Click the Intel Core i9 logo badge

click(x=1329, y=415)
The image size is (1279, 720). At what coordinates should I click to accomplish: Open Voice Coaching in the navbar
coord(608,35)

***

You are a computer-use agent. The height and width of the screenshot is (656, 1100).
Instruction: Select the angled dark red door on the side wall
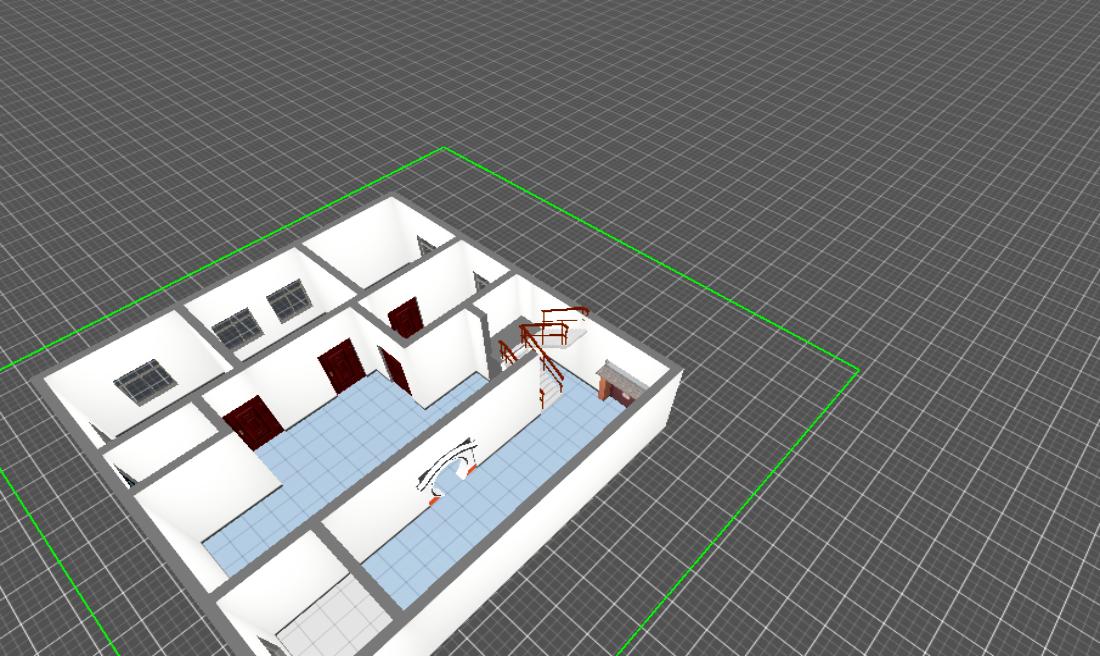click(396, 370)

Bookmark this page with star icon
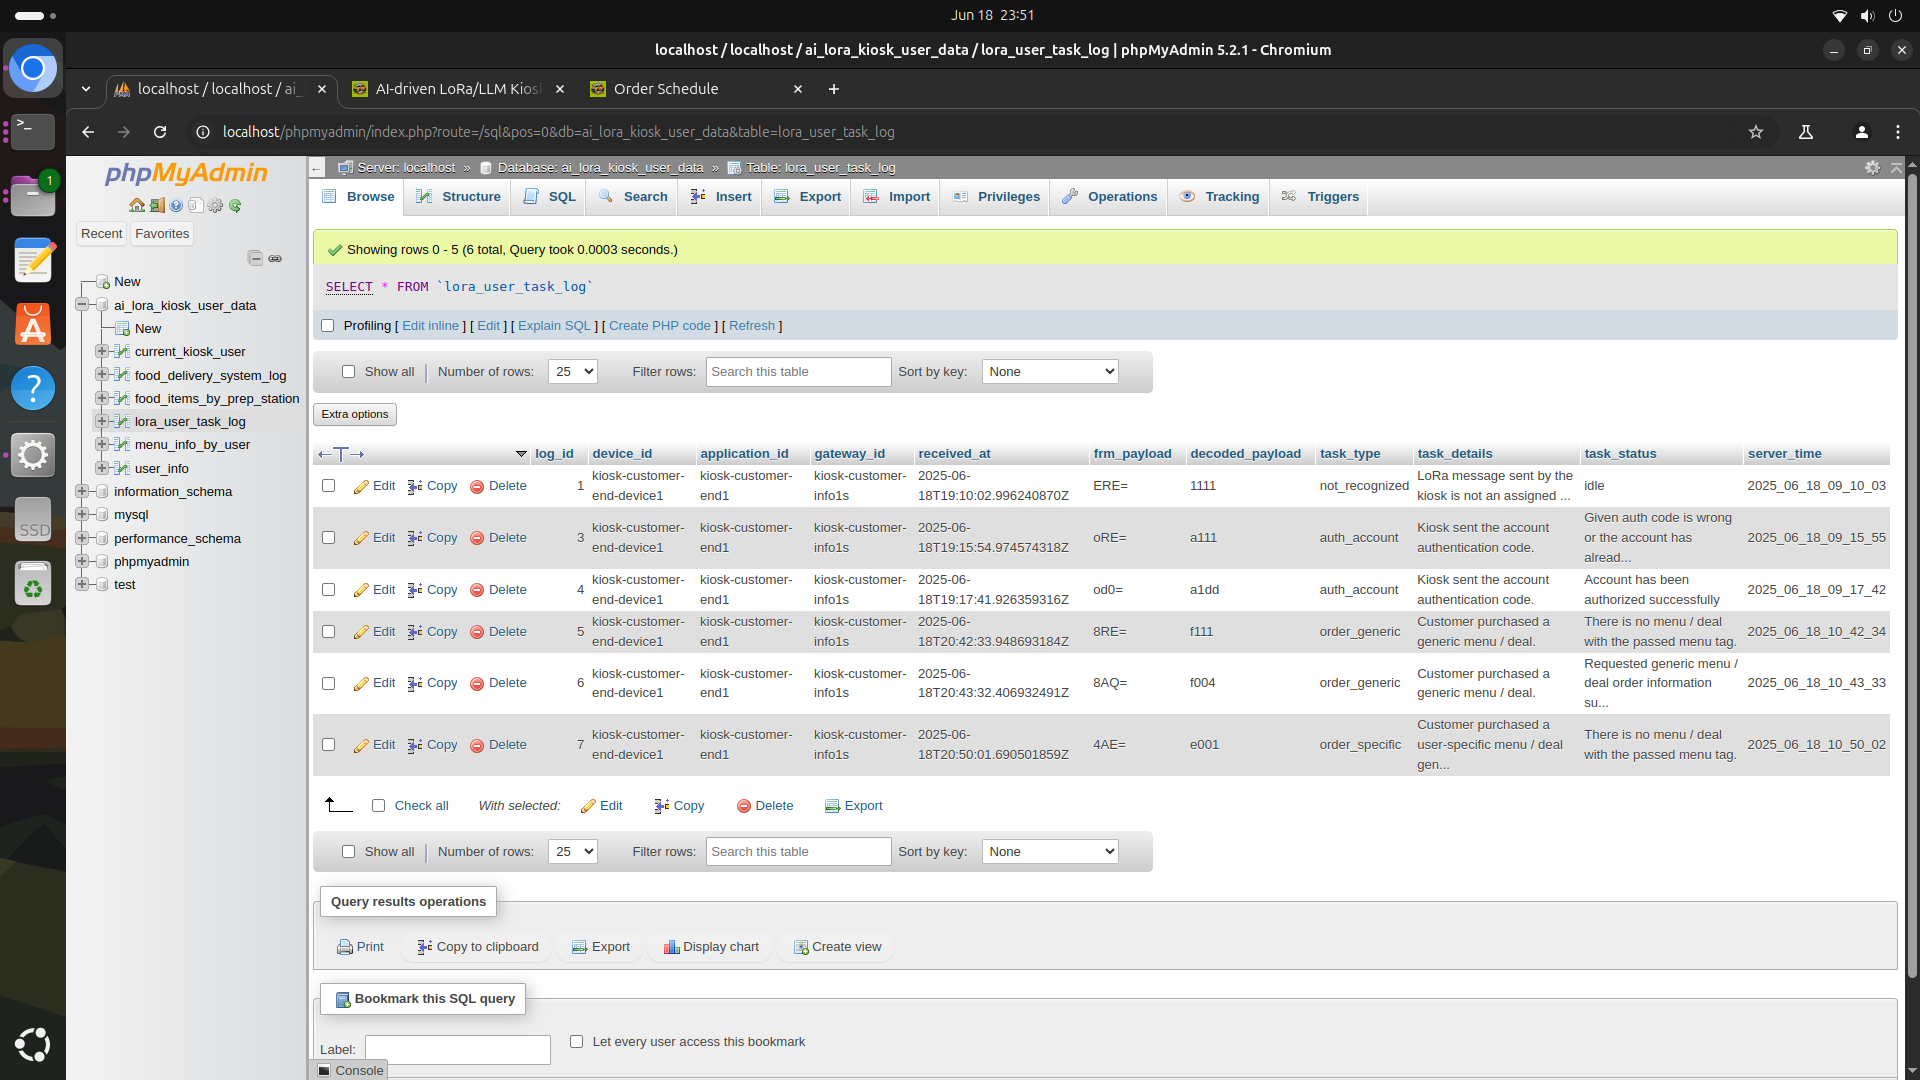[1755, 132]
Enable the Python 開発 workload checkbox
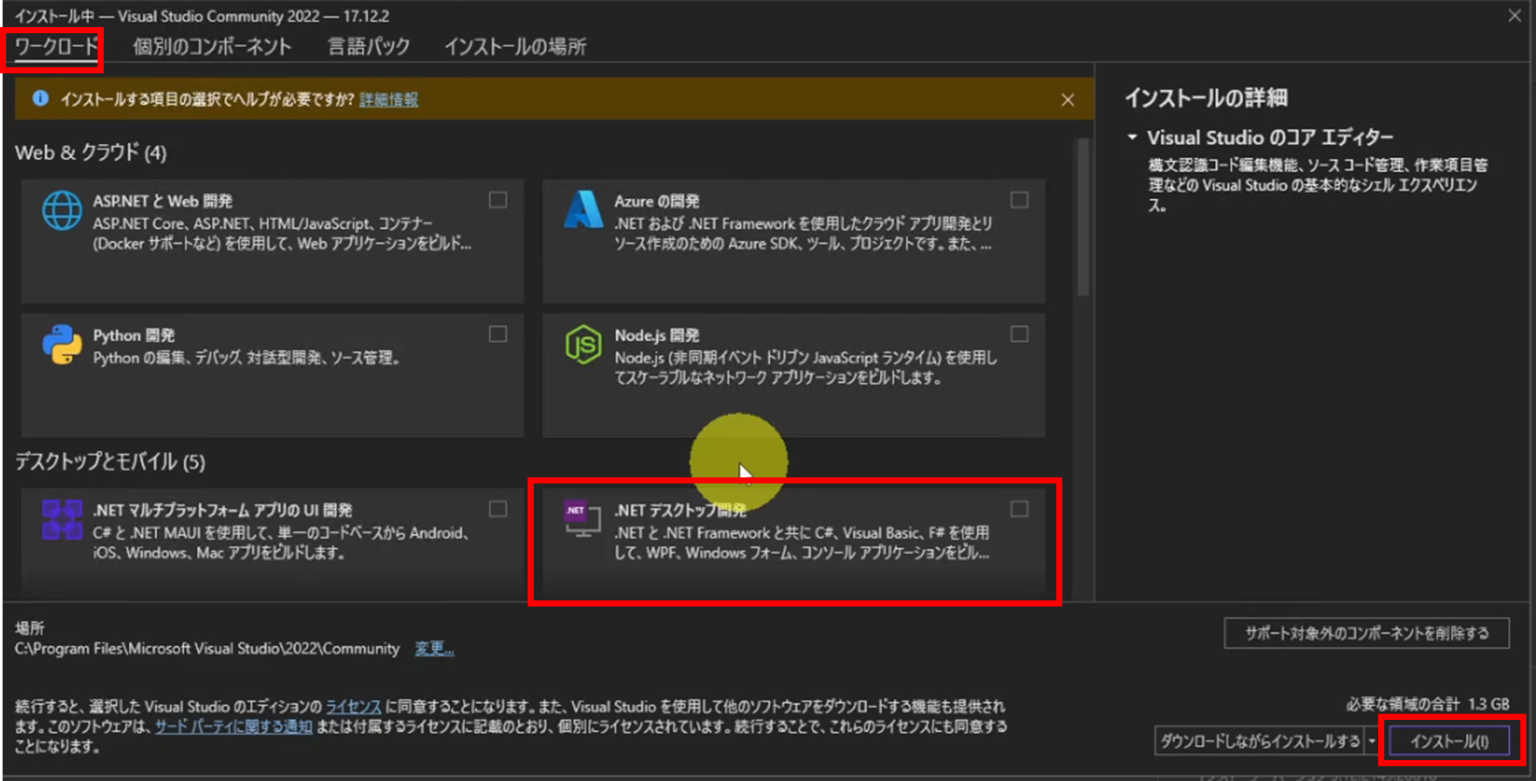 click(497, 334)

***

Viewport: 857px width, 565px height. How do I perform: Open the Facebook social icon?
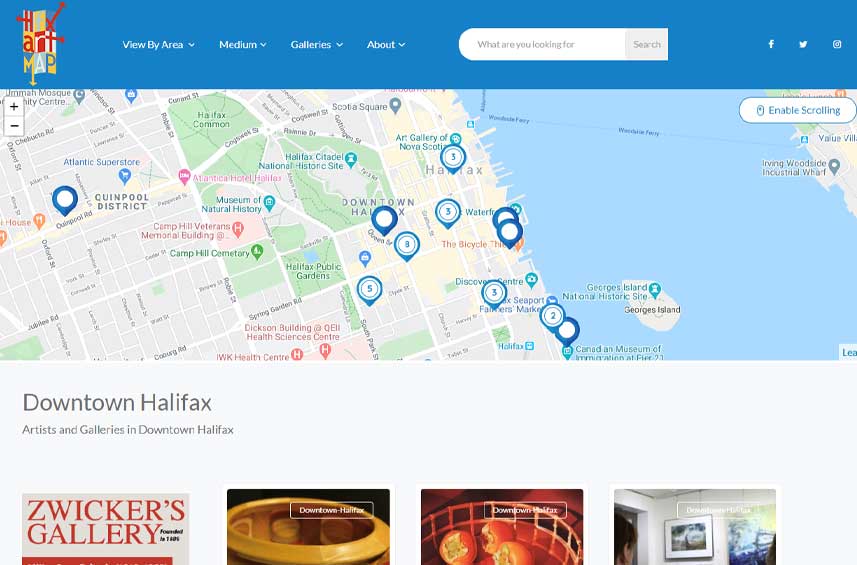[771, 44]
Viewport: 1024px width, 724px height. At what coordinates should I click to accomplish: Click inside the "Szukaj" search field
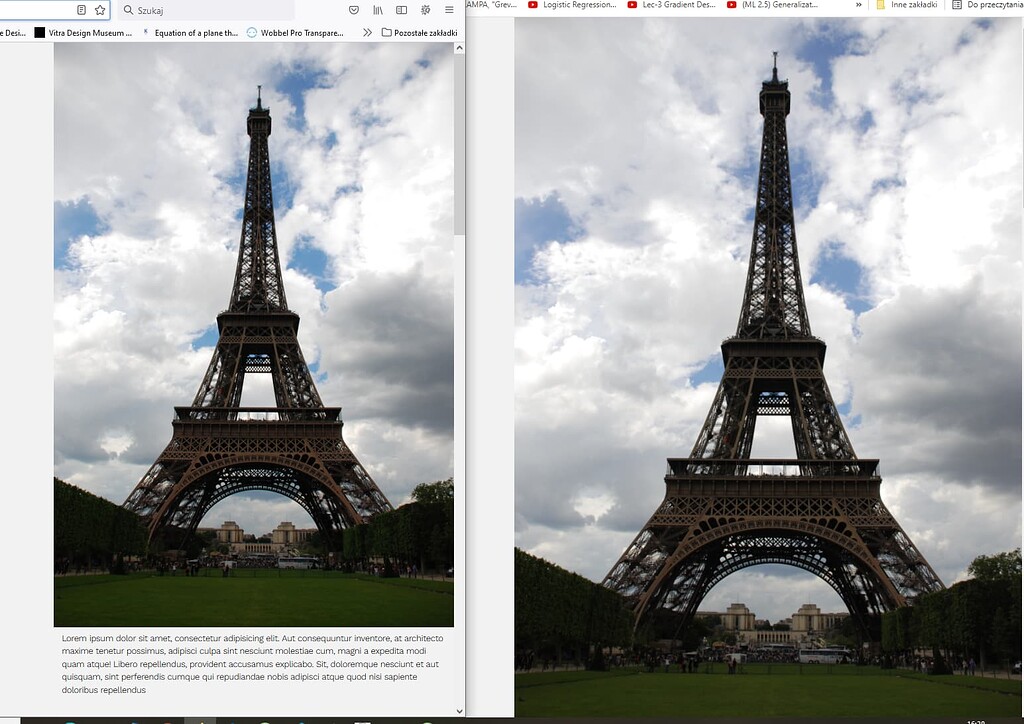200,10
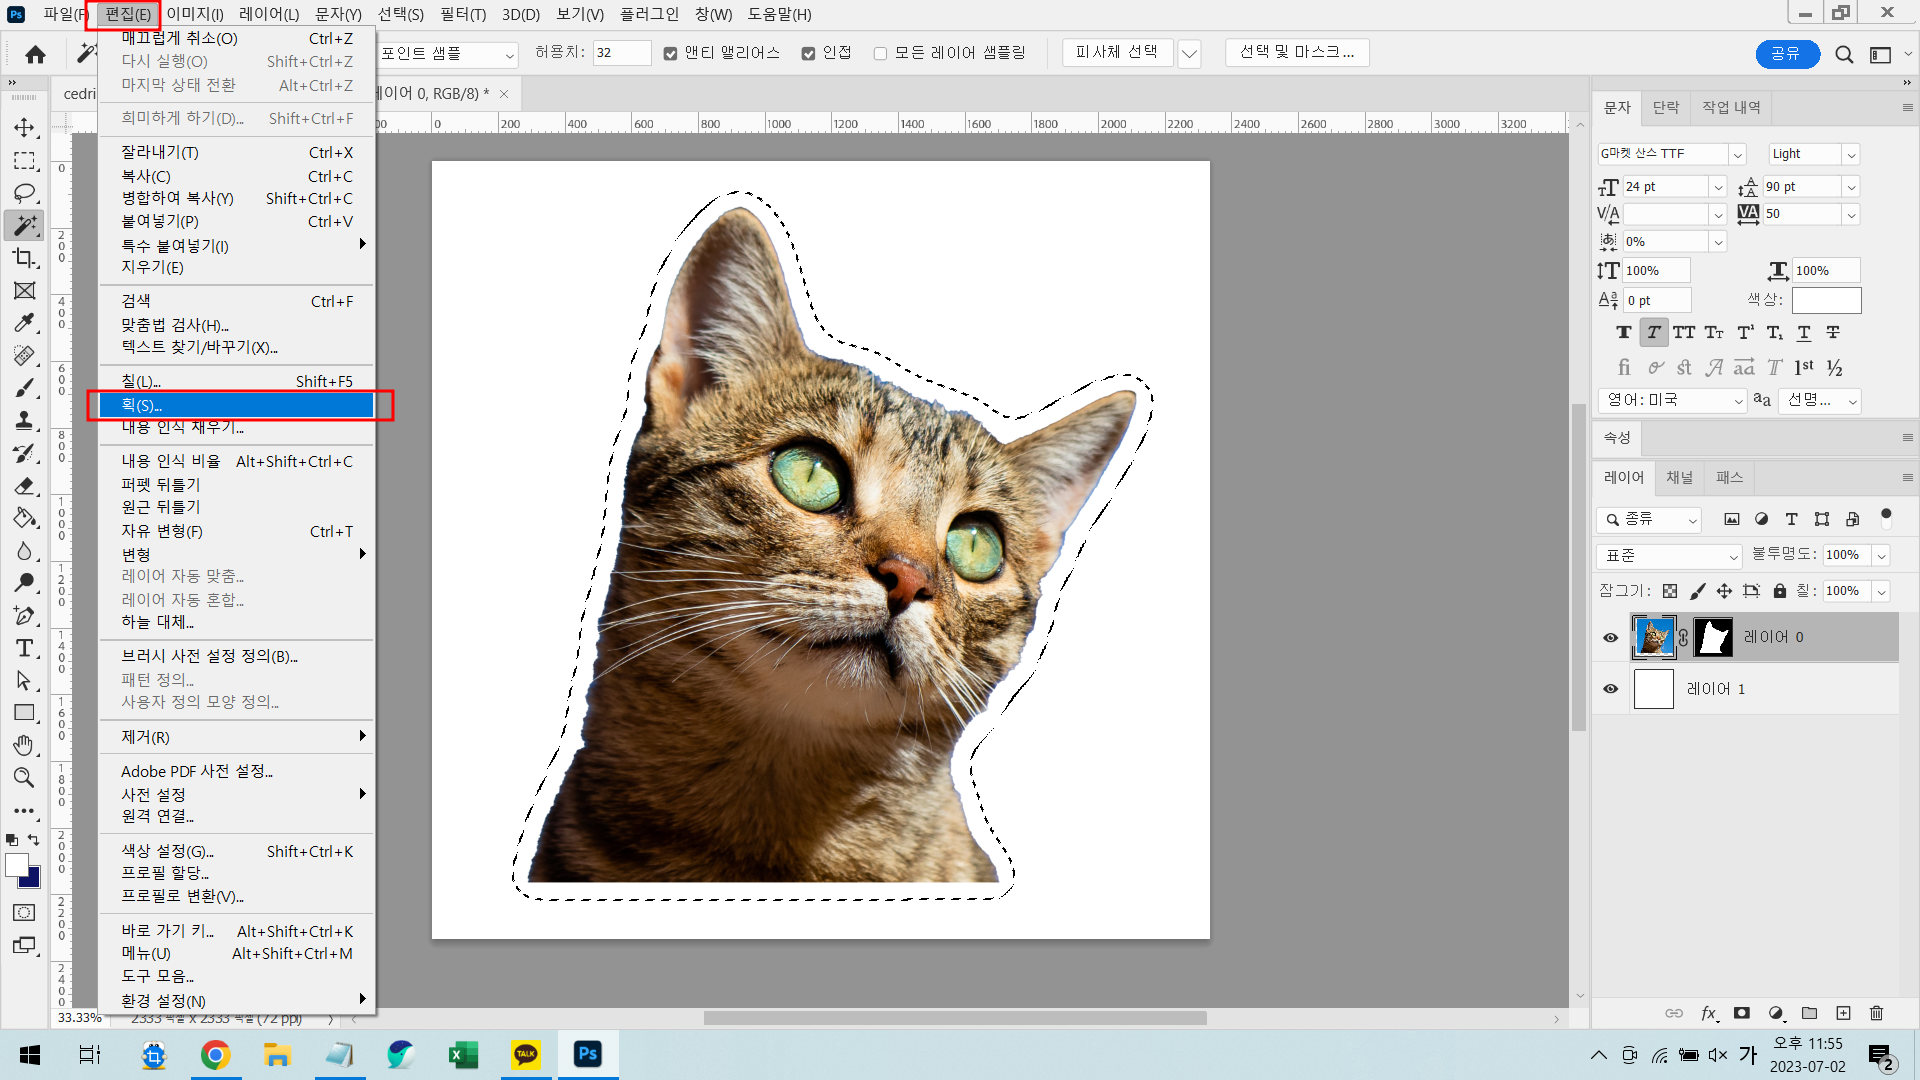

***

* The task:
Copy the records exactly, from the line with "Bookmark this page with star icon" through the line with "click(497, 334)", including both of those lines. Leave the pictures out.

* Output of the task:
Bookmark this page with star icon
[1755, 132]
Enable the Python 開発 workload checkbox
 click(497, 334)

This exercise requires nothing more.